WHAT THE TASK ASKS – Copy everything from the line containing "Click the bookmark search icon" down to the last line, requests included, and multiply each click coordinate in the answers by 2.45, rounding to whole numbers with halves rounded up. Answer with only these lines, and omit the pictures.

RECORDS FOR PROCESSING –
....................

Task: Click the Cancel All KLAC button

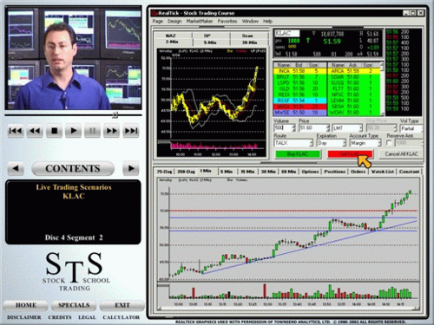Action: pos(401,154)
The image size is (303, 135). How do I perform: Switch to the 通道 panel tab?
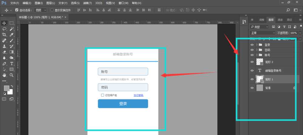tap(280, 20)
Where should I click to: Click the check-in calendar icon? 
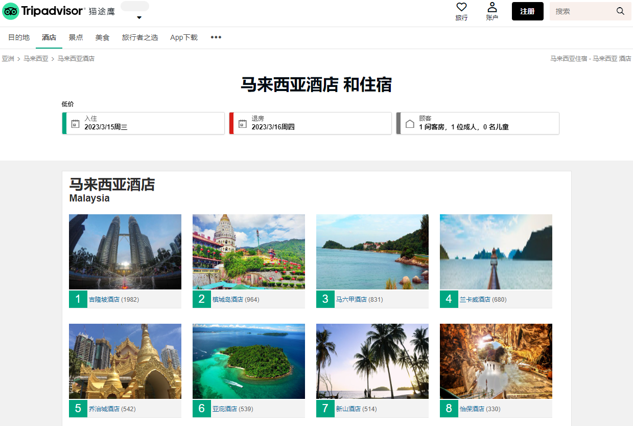75,124
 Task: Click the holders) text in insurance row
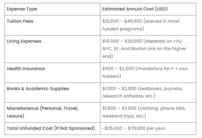[112, 76]
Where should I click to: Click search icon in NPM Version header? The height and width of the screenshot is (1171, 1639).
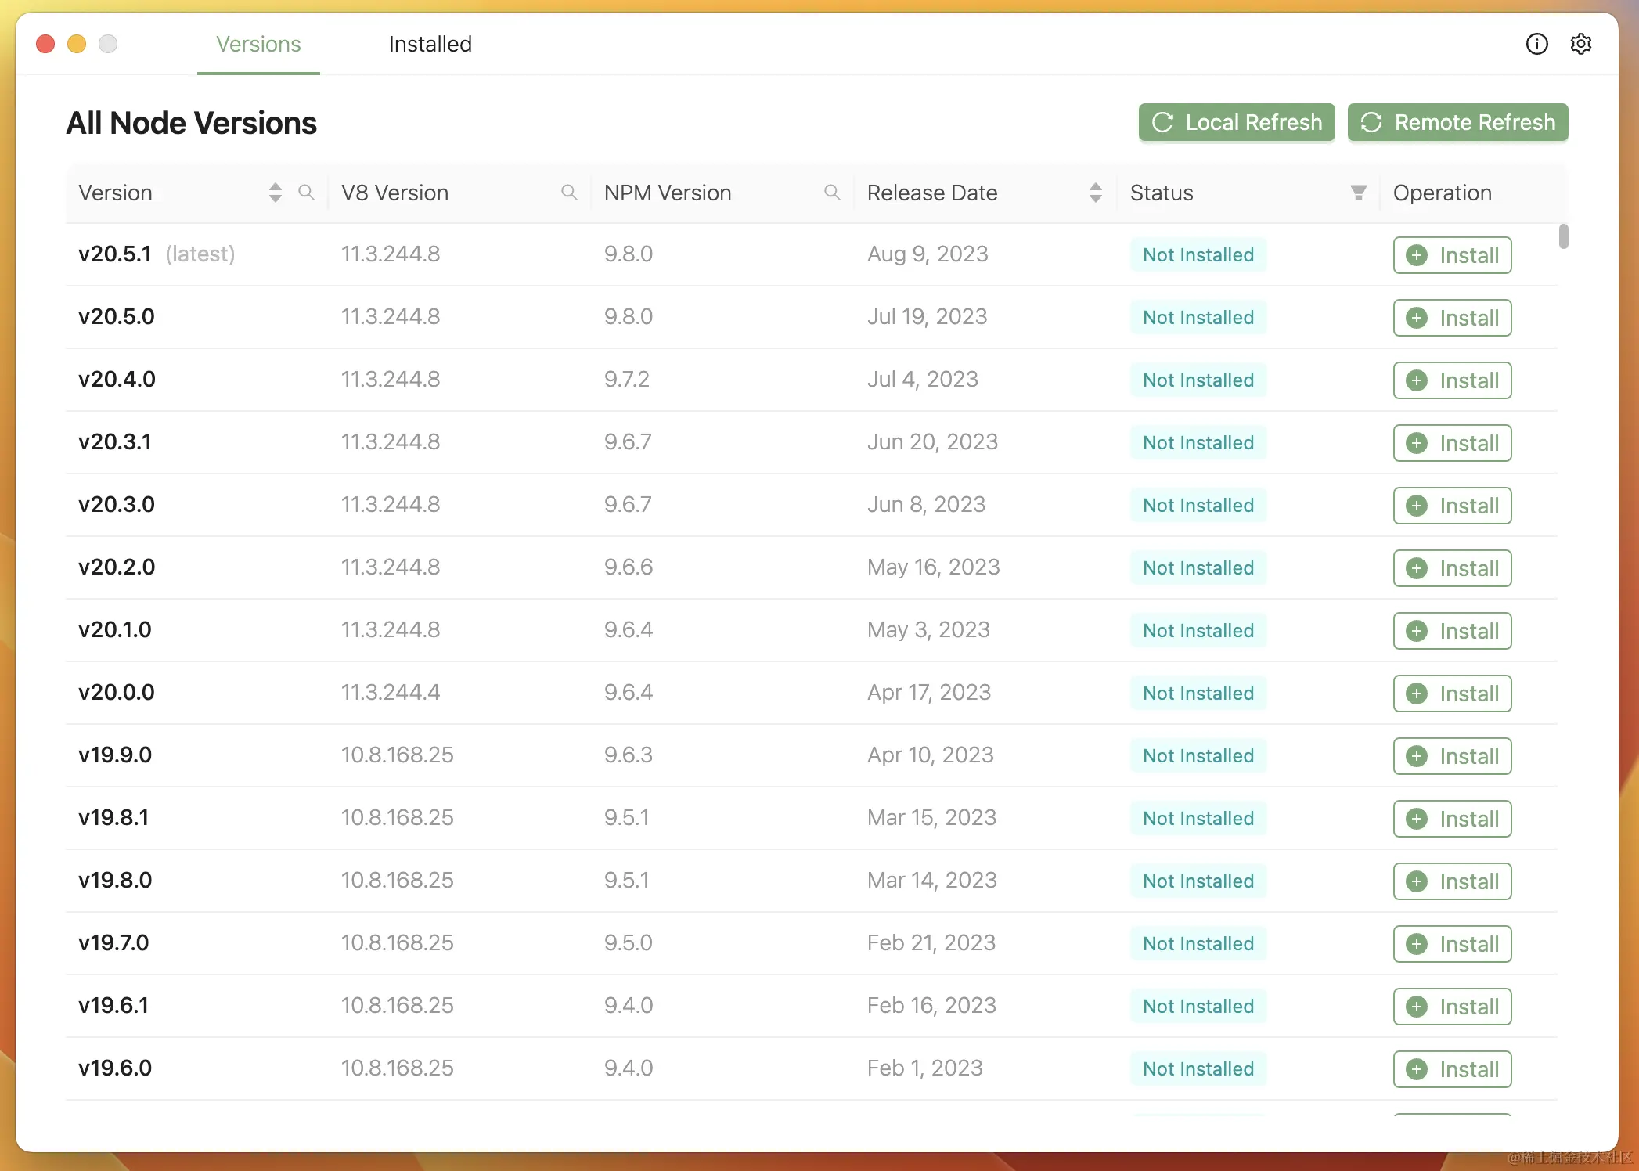(832, 193)
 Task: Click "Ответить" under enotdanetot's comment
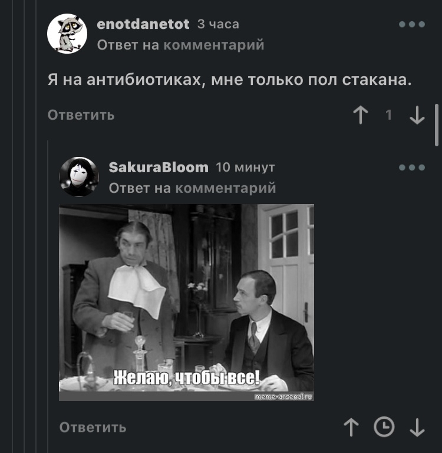click(81, 115)
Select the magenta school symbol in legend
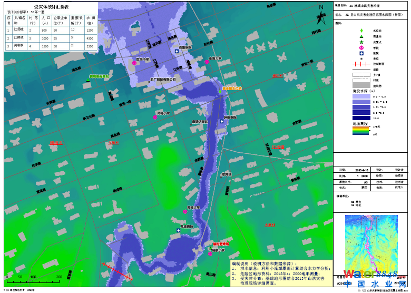Screen dimensions: 411x293 pos(361,48)
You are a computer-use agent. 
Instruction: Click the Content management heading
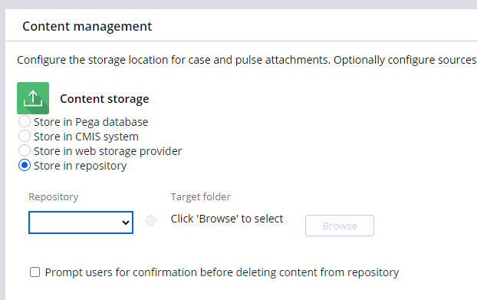(87, 26)
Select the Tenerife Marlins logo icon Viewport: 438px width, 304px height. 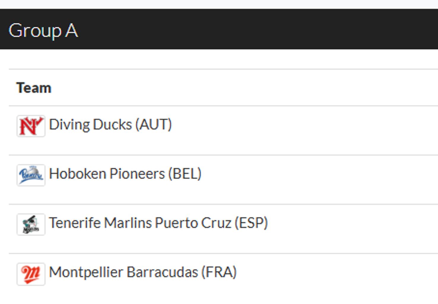pyautogui.click(x=31, y=224)
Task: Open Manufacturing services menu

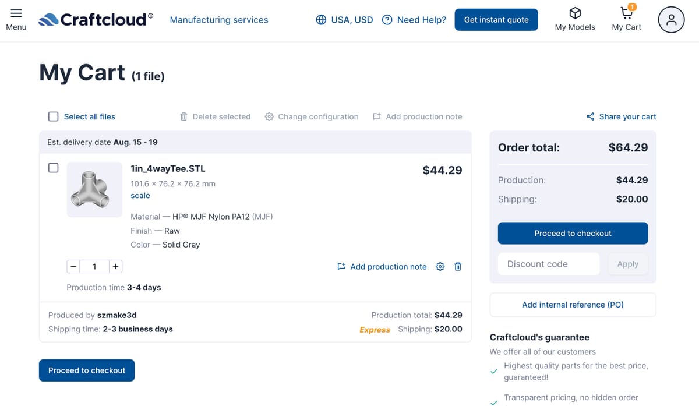Action: point(219,20)
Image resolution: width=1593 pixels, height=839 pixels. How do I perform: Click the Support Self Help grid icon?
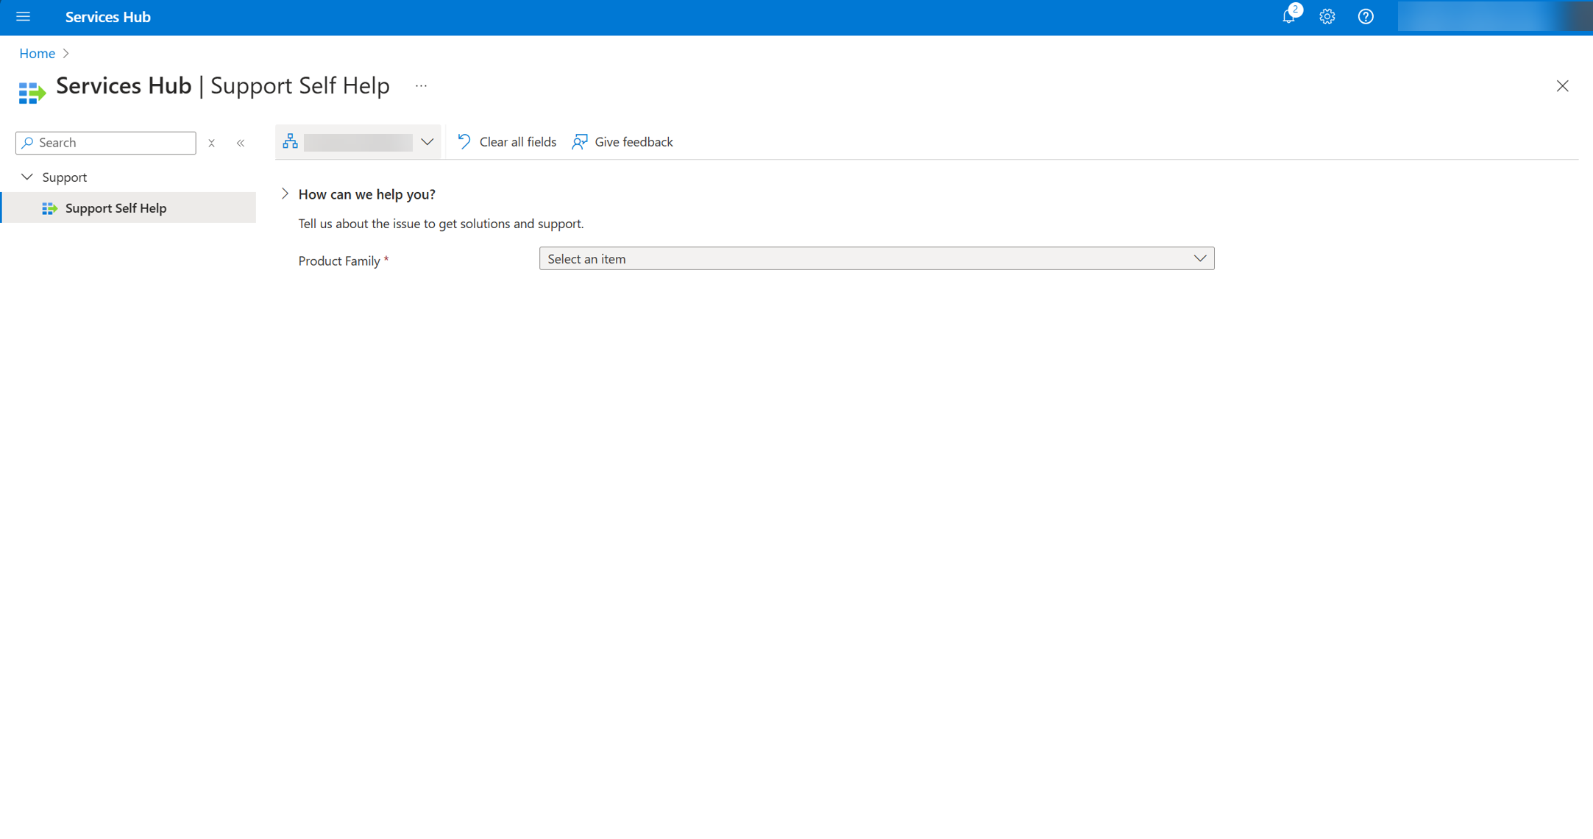(49, 208)
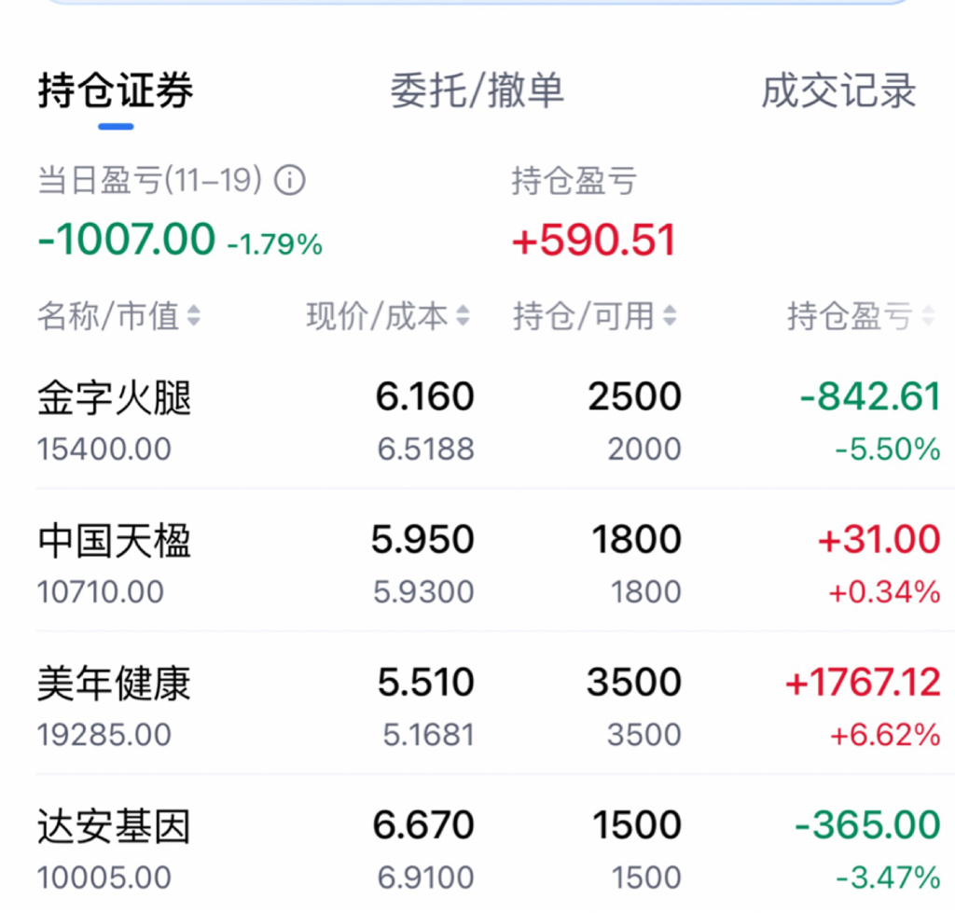Viewport: 955px width, 913px height.
Task: Tap 达安基因 current price 6.670
Action: (x=423, y=825)
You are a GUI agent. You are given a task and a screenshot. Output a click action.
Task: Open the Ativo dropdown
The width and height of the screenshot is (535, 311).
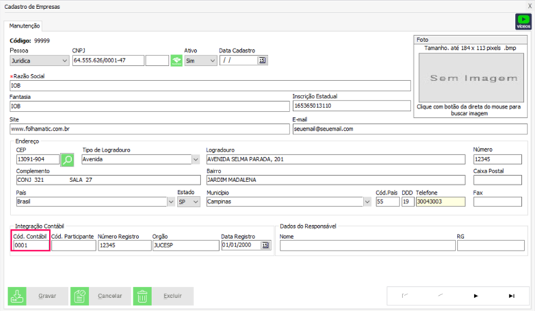pyautogui.click(x=210, y=61)

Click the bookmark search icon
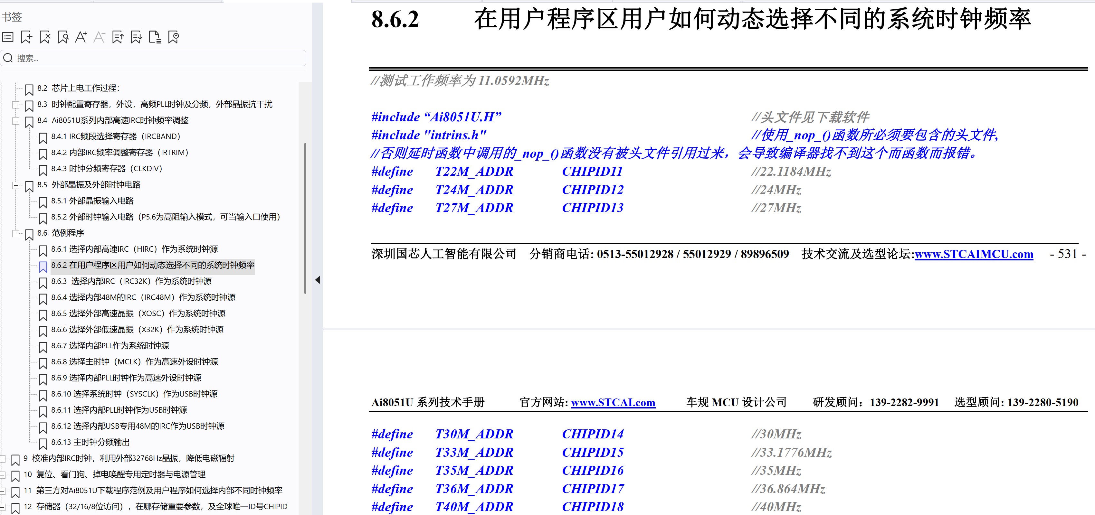(x=63, y=37)
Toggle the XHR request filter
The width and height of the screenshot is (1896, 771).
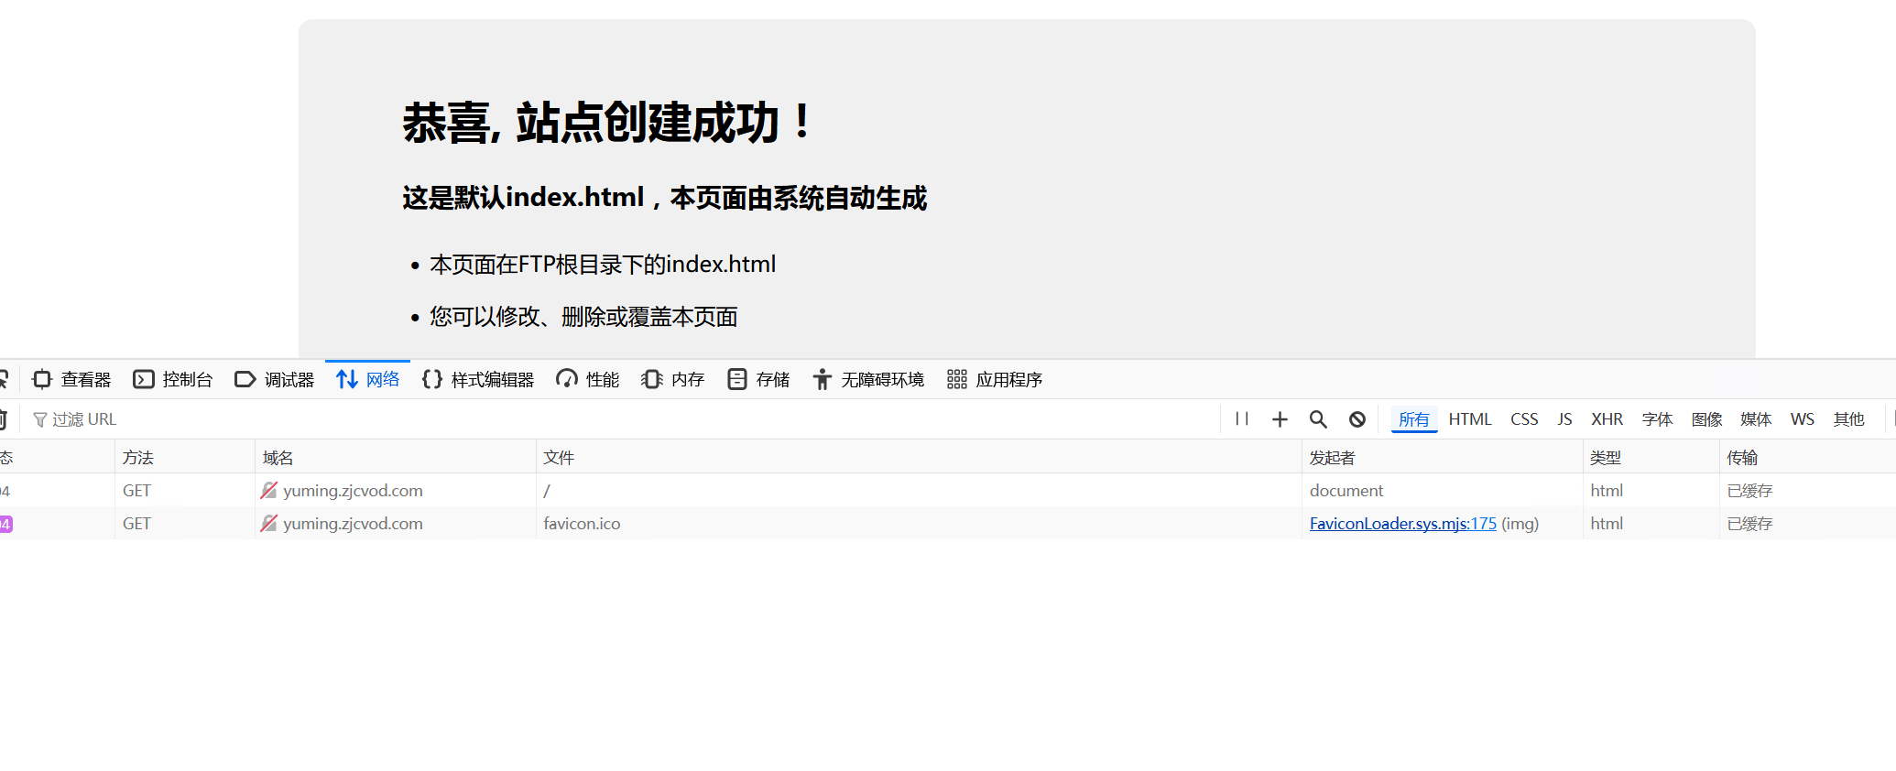coord(1607,418)
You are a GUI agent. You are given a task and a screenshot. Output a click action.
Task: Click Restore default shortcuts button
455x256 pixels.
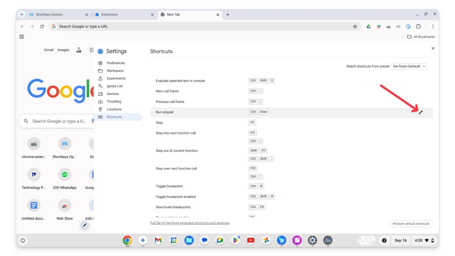tap(411, 224)
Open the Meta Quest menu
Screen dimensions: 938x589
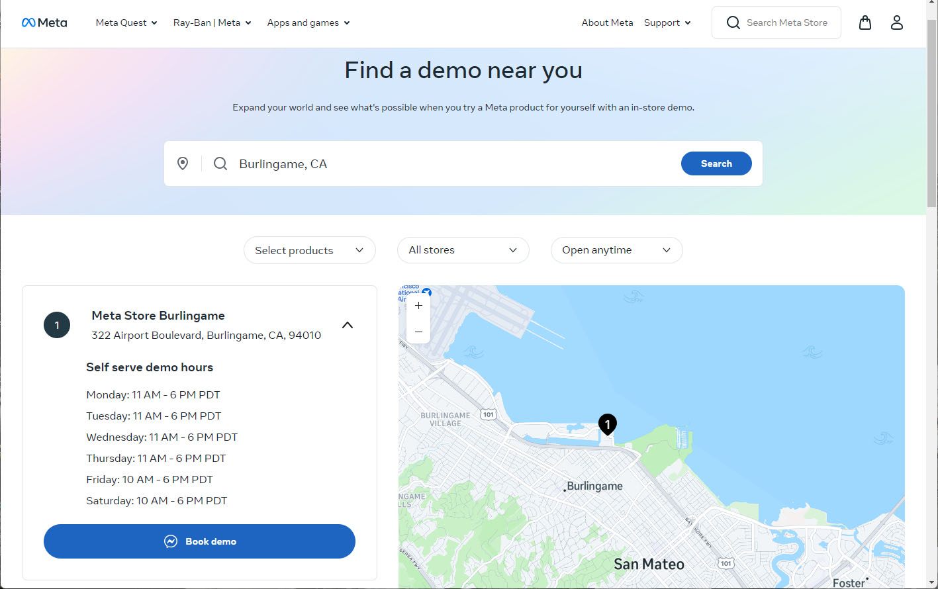126,23
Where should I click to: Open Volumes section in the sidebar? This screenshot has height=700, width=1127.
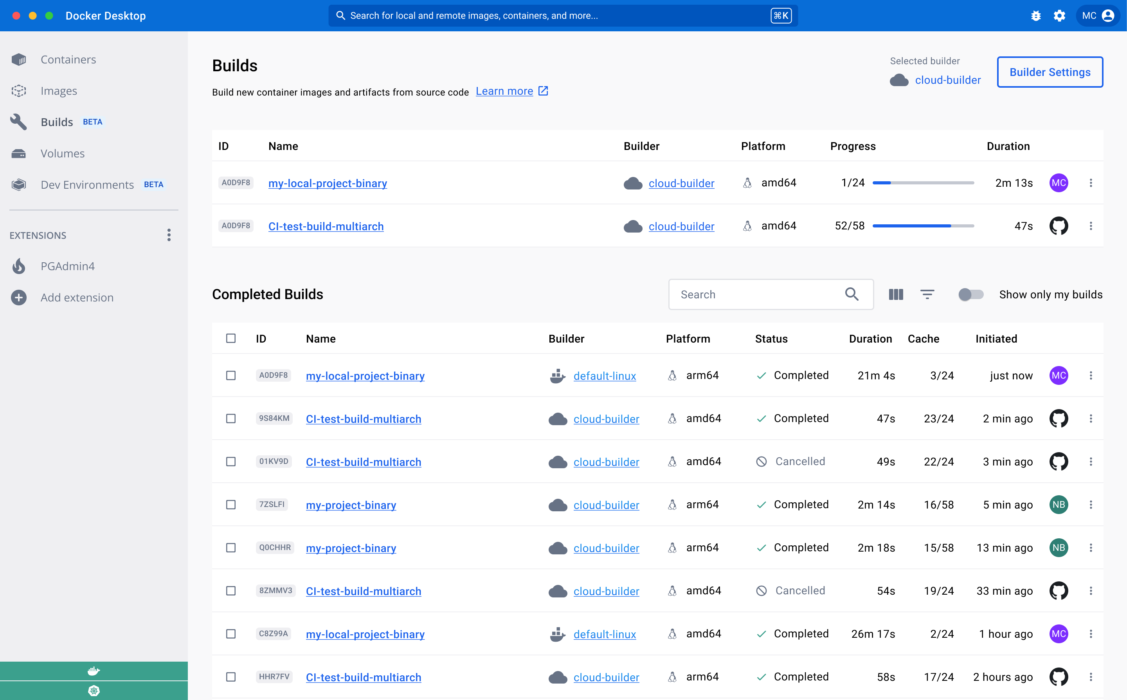[x=62, y=153]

....................

RESPONSE –
Click the bookmark search icon
(x=154, y=91)
Toggle the XHR request filter
The width and height of the screenshot is (1896, 771).
coord(3937,1024)
You are a GUI agent. You are given a task and a screenshot. Output a click action.
Task: Click Restore default shortcuts button
455x256 pixels.
tap(1007, 549)
Open the Meta Quest menu
Screen dimensions: 938x589
309,56
Where should I click to: Open Volumes section in the sidebar? This screenshot has height=700, width=1127.
[x=152, y=375]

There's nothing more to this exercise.